I can't speak for midwesterners, but thus far my experience with tornadoes has been a lot of misses and no hits. I still head for the closet in the middle of the house when the siren goes off.


I don't think you'll get very many responses to this from flood-victims. Their first instinct right now isn't likely to be rushing to the Freakonomics blog to help out.

Mike Jones

Your remark about the age of the Katrina victims is not very bright. In such disasters the death toll always comes stronger to older people, because they are poorer, they have more difficulties to evacuate the endangered areas, and especially because they are more fragile and sick. They easily die from infectious diseases or dehydration, that spares the youngest. Also, old people often depend on drugs and caretakers, and we all know how quick both run off in situations like this.


I have lived in Iowa since 1991, so I have experienced the '93 floods as well as our current ones. Having talked with many friends of mine who have lost houses or farm land to the flood water the consensus is that we will start rebuilding now, and not wait up for Federal agencies, like FEMA, to help us. A lot of us Iowans who were around in '93 have a better idea of what it takes to clean-up after such a flood. Mainly it just takes lots of time and people working together. There is no magic bullet for repairing flood damage. The main thing that the US should be concerned about is the fact that about 10% of Iowa's corn crop might be permanently lost this season, which will affect meat prices, as well as ethanol.

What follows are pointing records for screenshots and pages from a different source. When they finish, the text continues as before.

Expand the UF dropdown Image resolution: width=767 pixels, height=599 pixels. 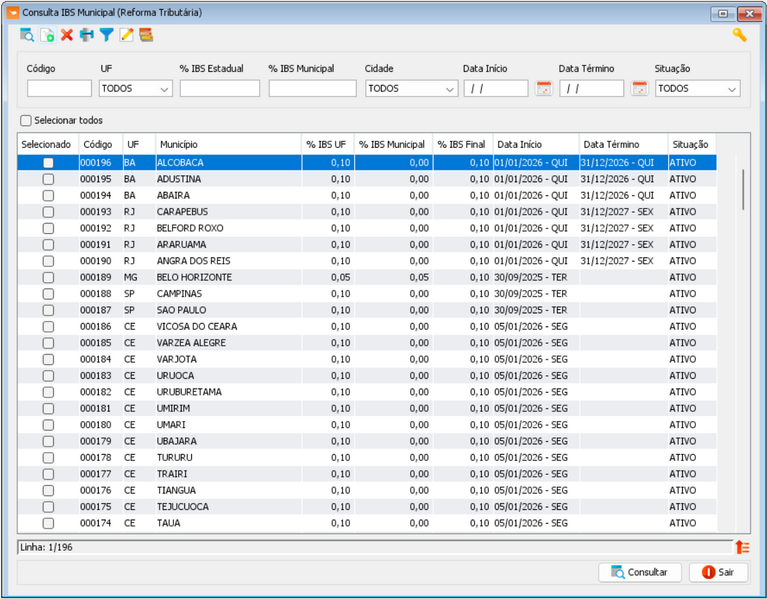pos(165,88)
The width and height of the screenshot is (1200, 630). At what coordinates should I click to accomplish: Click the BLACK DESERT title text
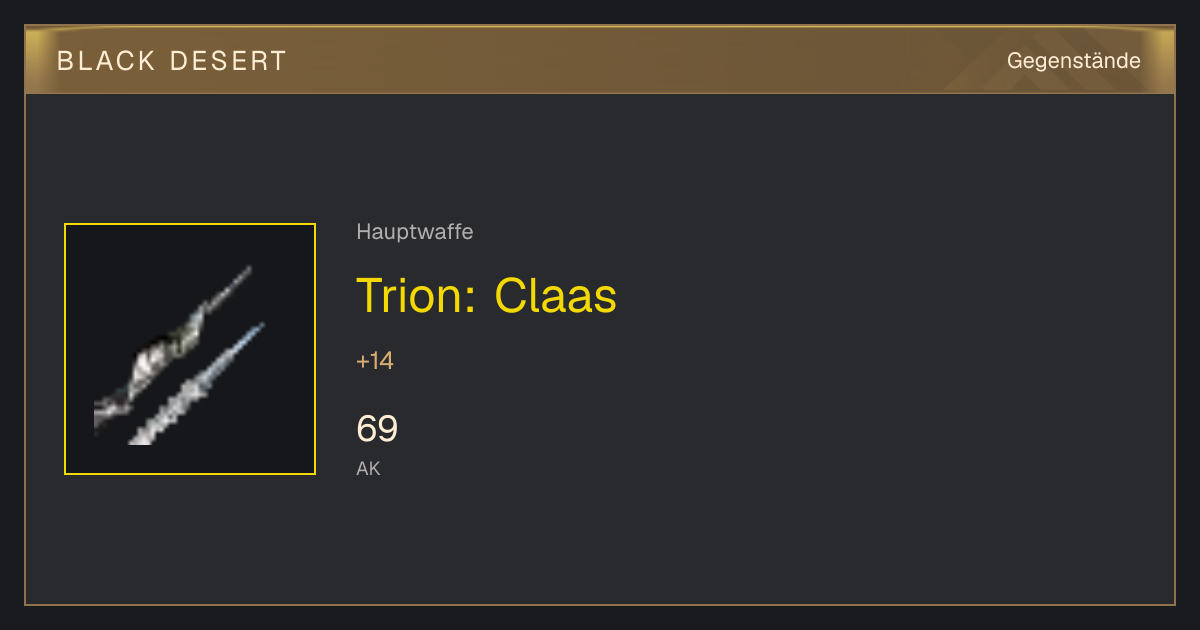click(x=172, y=61)
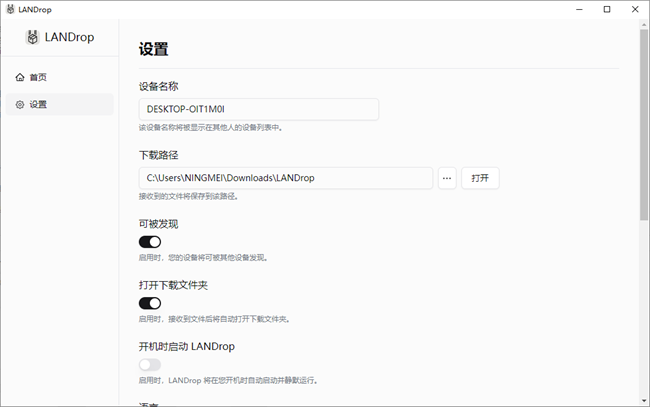Click the 设置 page heading
Viewport: 650px width, 407px height.
pyautogui.click(x=154, y=49)
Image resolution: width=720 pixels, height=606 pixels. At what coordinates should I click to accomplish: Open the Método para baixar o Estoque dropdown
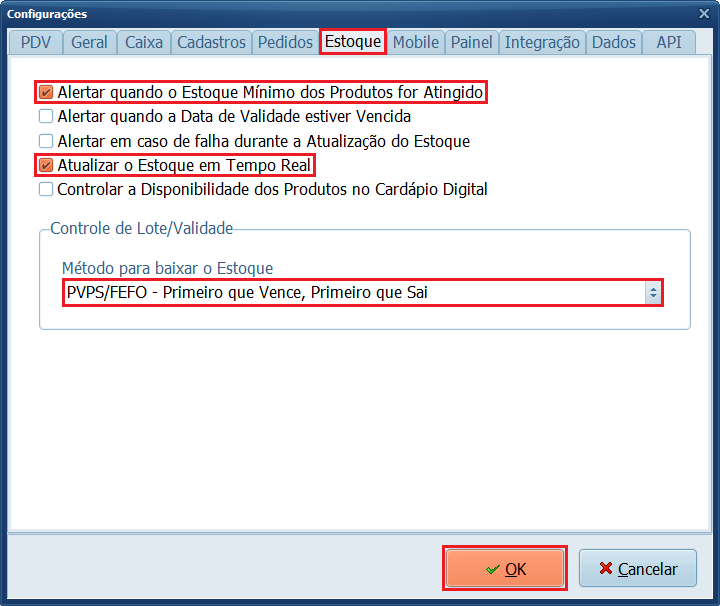pyautogui.click(x=654, y=293)
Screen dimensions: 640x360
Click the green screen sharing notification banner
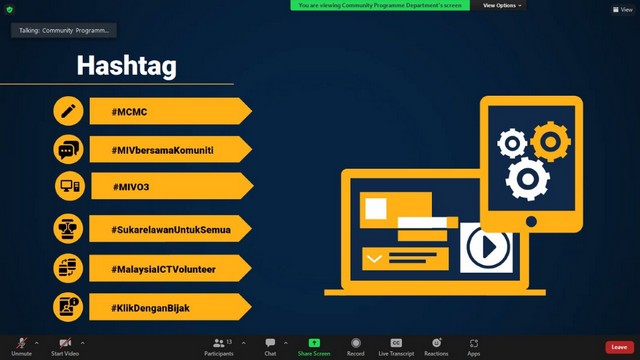point(380,5)
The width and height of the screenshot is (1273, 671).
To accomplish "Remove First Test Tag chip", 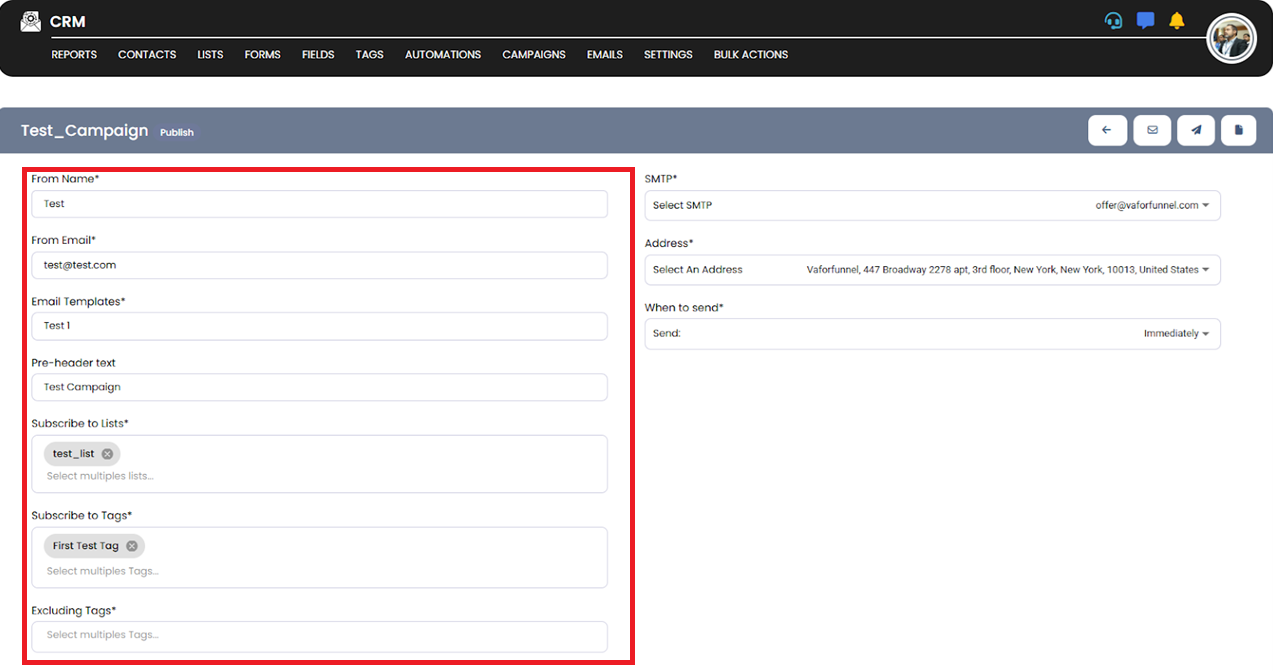I will pos(132,546).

I grew up next to the Mississippi River and helped sandbag in 93. Although I've moved since then, I was able to visit during Father's Day. I don't view midwesterners as very whiny. They're very matter-of-fact, problem-solution people.

After the flood in 93, practically every person called their insurance agent asking about flood insurance. Many of the people in Cedar Rapids were told that they didn't need flood insurance because they lived far away from the river. I'm sure this is the case for many other people. They don't show all of the flood on tv, they only show the parts next to river. Which can make any person wonder why they didn't have flood insurance. I'm sure most of them do. But, the flood reached for miles and I know those people who lived miles from river didn't have insurance, because someone told them they lived too far. That's enough to make me whine for a bit.